The original authors of Rogue are Michael Toy, Glenn Wichman, and then Ken Arnold.[9][10] The earliest versions were written on the Unix system at UC Santa Cruz and later coding moved, along with Michael Toy, to UC Berkeley.[11] The game became popular enough to be distributed with Version 4.2 of BSD (Berkeley Standard Distribution) UNIX.[11] Rogue was ported by Michael Toy and Jon Lane to the IBM PC in 1984,[8] and then by Michael Toy to the Macintosh.[11] Toy and Lane formed the company A.I. Design, which marketed these versions.[11] According to Lane, Dennis Ritchie was quoted as saying that Rogue "wasted more CPU time than anything in history."[8]

Later, marketing was handed over to established video game publisher Epyx, who contracted A.I. Design to port the game to Amiga, Atari ST and CoCo personal computers.[11]

In 1988, the budget software publisher Mastertronic released a commercial port of Rogue for the Amstrad CPC, Commodore 64, Atari 8-bit[12] and ZX Spectrum computers.[13]

Numerous clones exist for modern operating systems such as Microsoft Windows,[14] Mac OS X,[15] Palm OS,[16] Linux,[17] BSD OSs[17] and iOS.[18] It is even included in the base distribution of NetBSD and DragonflyBSD.
[13] links to the following:
http://www.wichman.org/roguehistory.html

Quote:
Michael Toy was one of the very first people to buy a Macintosh computer. Soon, a Mac version of Rogue was underway. I got back involved in the project -- I did the graphic design for Mac Rogue in exchange for a used Macintosh computer. Meanwhile, Michael & Jon tired of trying to market Rogue on their own, so they got together with an established computer game company called "Epyx", who took over the marketing & packaging of the game. At this point, I came to work for A.I.Design.

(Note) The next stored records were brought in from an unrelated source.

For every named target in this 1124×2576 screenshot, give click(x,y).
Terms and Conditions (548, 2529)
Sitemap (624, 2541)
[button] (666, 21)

Once Epyx was involved, we decided to do versions of the game for the Amiga and the Atari ST. Michael wrote the Amiga version, and I wrote the Atari ST version. Unfortunately, although Rogue had been wildly popular on college mainframes, commercial success eluded us. Epyx went bankrupt, Atari ST's and Amiga's faded away, and the computer gaming world became a much more sophisticated place, where a little game like Rogue no longer fit in. Still, although the versions of Rogue that we wrote are almost impossible to find anymore, Rogue and its decendants live on, and shareware versions of Roguelike games are available for just about every computer platform.